Print each entry precisely; exclude the pictures.

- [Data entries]
* * * * * * * * *

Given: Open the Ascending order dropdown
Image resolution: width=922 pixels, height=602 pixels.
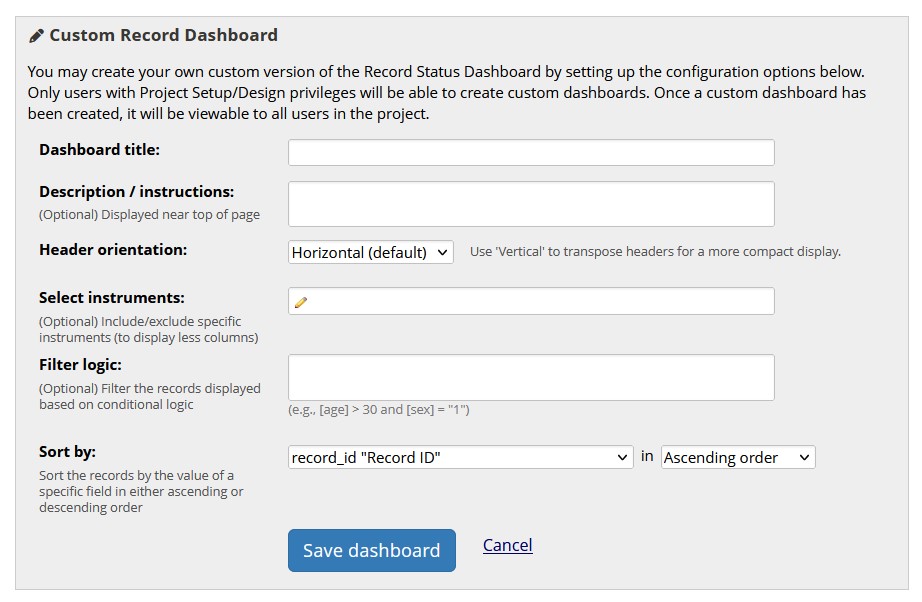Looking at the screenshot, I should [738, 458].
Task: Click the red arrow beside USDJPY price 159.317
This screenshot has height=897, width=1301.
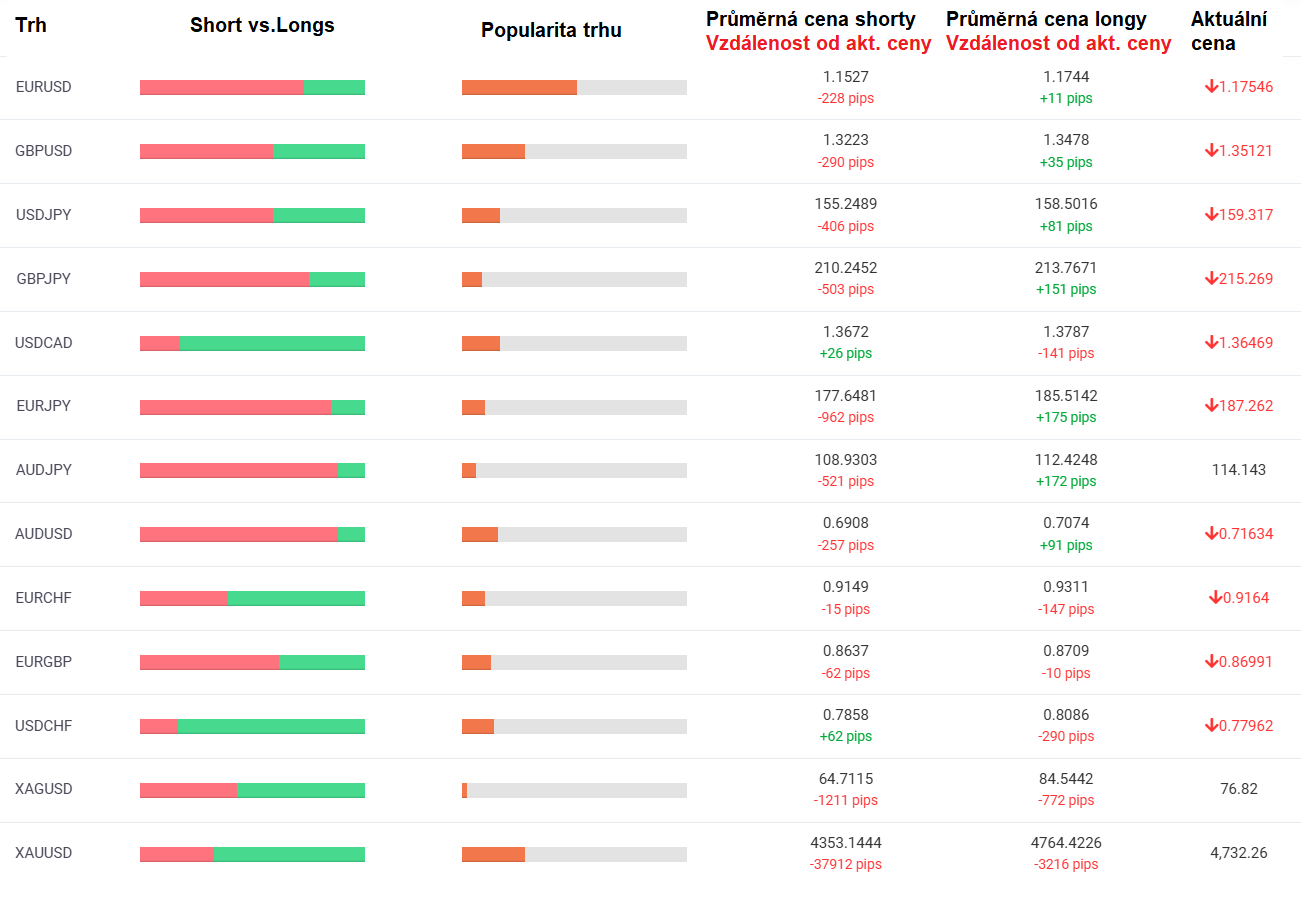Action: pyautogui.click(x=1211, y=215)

* * * * * * * * *

- [Worked solution]
Given: Open the Ascending order dropdown
Image resolution: width=922 pixels, height=602 pixels.
Looking at the screenshot, I should [738, 458].
Task: Click the red arrow beside USDJPY price 159.317
This screenshot has height=897, width=1301.
Action: pyautogui.click(x=1211, y=215)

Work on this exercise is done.